**Required tasks**
(1) In the listing below, retype the lines starting at the one that contains "Click the help" and ending at the one that contains "Screen dimensions: 709x348", including both of those lines.
(2) Continue the key lime pie recipe below from the point where it stops.

**Document extract**
>>

This is what I make when I want key lime pie but don't want to deal with a regular pie crust. The graham cracker base is easier and honestly tastes better with the tart lime filling. Takes about 20 minutes of actual work, then the fridge does the rest.
Prep Time: 20 minutes
Cook Time: 15 minutes
Cooling Time: 2 hours 30 minutes
Total Time: 3 hours

Ingredients

For Graham Cracker Crust:

  • 1.5 cups graham cracker crumbs about 14-15 whole crackers
  • 6 tbsp unsalted butter melted

For Tart Filling:

  • Two 14-ounce cans sweetened condensed milk
  • 2/3 cup sour cream
  • 3/4 cup fresh key lime juice
  • 1 tbsp lime zest optional

For Whipped Cream Topping:

  • 1 cup heavy cream
  • 1/4 cup powdered sugar

Instructions

  • Heat oven to 350F.

<<

**Available data**
>>

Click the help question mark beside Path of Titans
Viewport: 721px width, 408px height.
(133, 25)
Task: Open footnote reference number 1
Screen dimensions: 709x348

<<
>>

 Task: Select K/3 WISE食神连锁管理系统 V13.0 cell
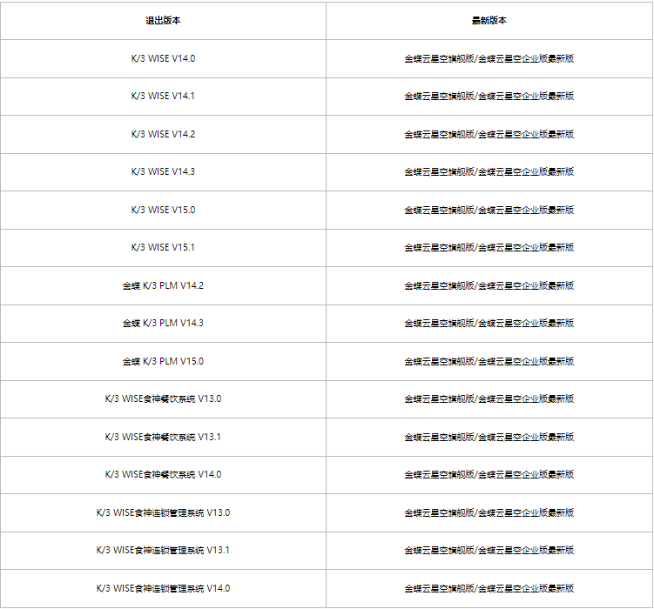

<<
>>

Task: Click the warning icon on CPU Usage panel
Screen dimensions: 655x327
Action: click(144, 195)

<<

**Responses to the exercise**
(1)
Click the help question mark beside Path of Titans
Viewport: 721px width, 408px height.
(133, 25)
Task: Open footnote reference number 1
Screen dimensions: 709x348

(2)
  • Process graham crackers to fine crumbs, mix with melted butter until sandy.
  • Press mixture firmly into 10-inch tart pan, using glass to compact.
  • Bake crust 8 minutes, let cool.
  • Whisk condensed milk, sour cream, lime juice, and zest until smooth.
  • Pour filling into cooled crust.
  • Bake 7-10 minutes until barely set with slight wobble.
  • Cool 30 minutes at room temperature.
  • Refrigerate minimum 2 hours until completely set.
  • Whip cream with powdered sugar until stiff peaks form.
  • Top tart with whipped cream before serving.
  • Keep refrigerated up to 3 days.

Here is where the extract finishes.